Dua Kementerian Setuju Ratifikasi Statuta Roma
Berita

Dua Kementerian Setuju Ratifikasi Statuta Roma

Menunggu narasi yang jelas agar diterima semua pihak.

Ady
Bacaan 2 Menit

Bhatara menekankan agar pemerintah serius dalam melakukan upaya untuk meratifikasi Statuta Roma. Menurut Bhatara ratifikasi ini bukan soal kepentingan asing, pesanan asing ataupun lainnya, tapi lebih kepada kepentingan bersama bangsa Indonesia.

Anggota Komisi I DPR, Sidarto Danusubroto, mengatakan mendukung ratifikasi Statuta Roma. “Kapan pemerintah mau ajukan ratifikasi Statuta Roma?,” tanya Sidarto.

Menurut Direktur HAM dan Kemanusiaan, Direktorat Jenderal Multilateral, Kemlu, Muhammad Anshor, Kemlu mendukung ratifikasi Statuta Roma.
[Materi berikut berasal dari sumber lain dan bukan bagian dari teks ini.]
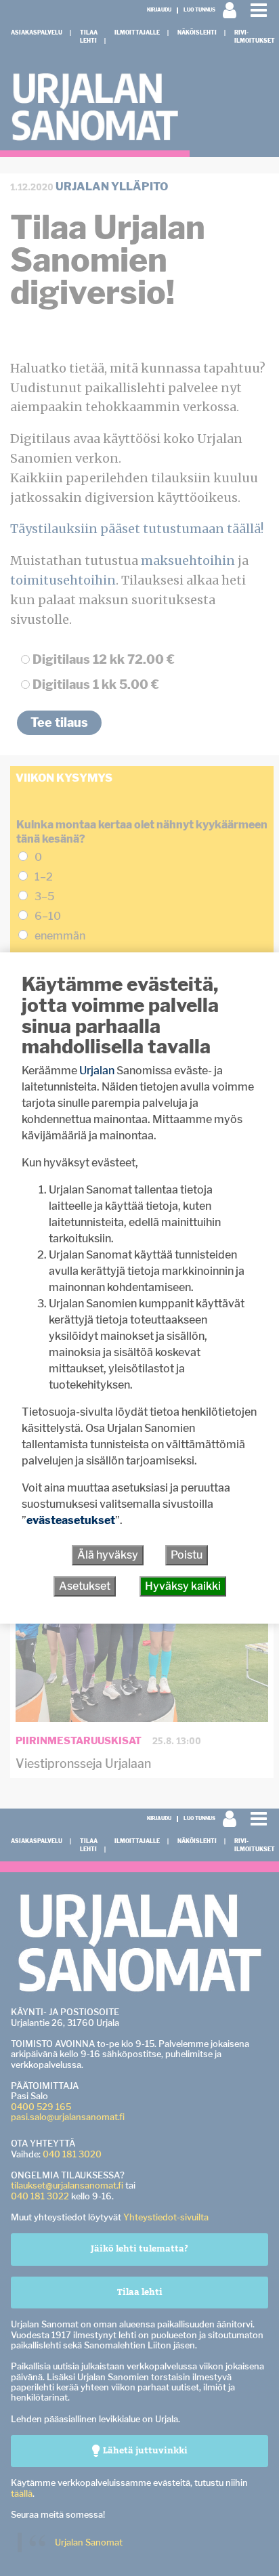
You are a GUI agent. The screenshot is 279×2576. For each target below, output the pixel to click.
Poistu (186, 1554)
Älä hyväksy (107, 1554)
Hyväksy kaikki (183, 1586)
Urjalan (96, 1070)
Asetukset (84, 1586)
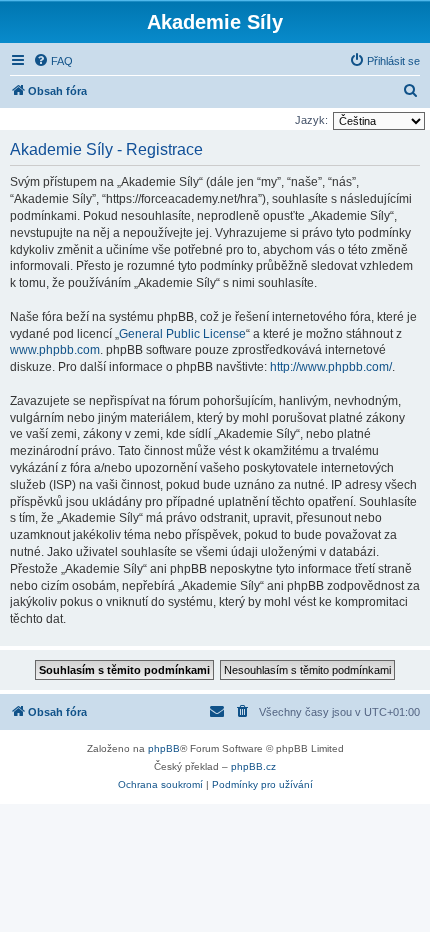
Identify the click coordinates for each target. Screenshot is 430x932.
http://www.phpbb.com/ (331, 367)
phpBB (164, 748)
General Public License (182, 334)
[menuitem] (53, 61)
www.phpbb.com (55, 350)
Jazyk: (311, 120)
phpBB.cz (253, 766)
Namun yang harus ditekankan menurut Anshor adalah narasi yang jelas atas Statuta Roma sehingga semua pihak dapat memahami dengan benar. Menurutnya pemerintah sudah berkomitmen untuk meratifikasi Statuta Roma sejak 1998.

Anshor menampik tuduhan yang menyebut bahwa ratifikasi Statuta Roma untuk melayani kepentingan asing. Pasalnya, ratifikasi tersebut adalah salah satu instrumen yang dibutuhkan Indonesia untuk menegakkan HAM. Melihat respon di berbagai lembaga negara atas ratifikasi Statuta Roma, Anshor menyebut tidak ada satupun yang melakukan reservasi.

Selain itu dengan meratifikasi Statuta Roma, Anshor melanjutkan, dapat meningkatkan posisi Indonesia sebagai salah satu negara di dunia yang terdepan dalam mengupayakan penegakkan HAM. “Kita mau menjunjung tinggi peradaban dan perdamaian dunia,” ucapnya.

Senada, Kasubdit Kerjasama Luar Negeri Ditjen HAM Kemenkumham, Dhahana Putra, menyebut pemerintah sepakat untuk melakukan ratifikasi Statuta Roma, namun langkah itu tidak dilakukan dengan tergesa-gesa. Sampai saat ini Dhahana mengaku belum melihat ada kementerian yang menolak untuk melakukan ratifikasi Statuta Roma.

Dhahana menyebutkan ada rencana untuk merevisi UU Pengadilan HAM, namun dia belum dapat memastikan kapan rencana itu akan bergulir. Salah satu yang paling disorot dalam UU Pengadilan HAM adalah soal hukum acara. Selama ini, hukum acara yang dipakai dalam Pengadilan HAM menurut Dhahana sama dengan hukum acara pidana biasa yang termaktub dalam KUHAP.

Menurut Dhahana dalam konteks pengadilan HAM, hukum acara itu harus bersifat khusus karena pengadilan HAM dibentuk untuk mengadili kasus kejahatan pidana luar biasa. Sedangkan dalam KUHAP, hukum acara yang digunakan hanya untuk kasus kejahatan pidana biasa.

Ke depan Dhahana berpendapat jika Statuta Roma sudah di ratifikasi dan UU Pengadilan HAM sudah direvisi, maka kedua regulasi itu akan berjalan secara paralel dalam sistem hukum nasional. Dhahana melihat kedua regulasi itu sifatnya saling melengkapi, di satu sisi Statuta Roma dengan aturan tentang ICC sebagai pelengkap, sedangkan UU Pengadilan HAM sebagai instrumen utama untuk menuntaskan kasus pelanggaran HAM berat. “Karena Statuta Roma sifatnya komplementer,”pungkasnya.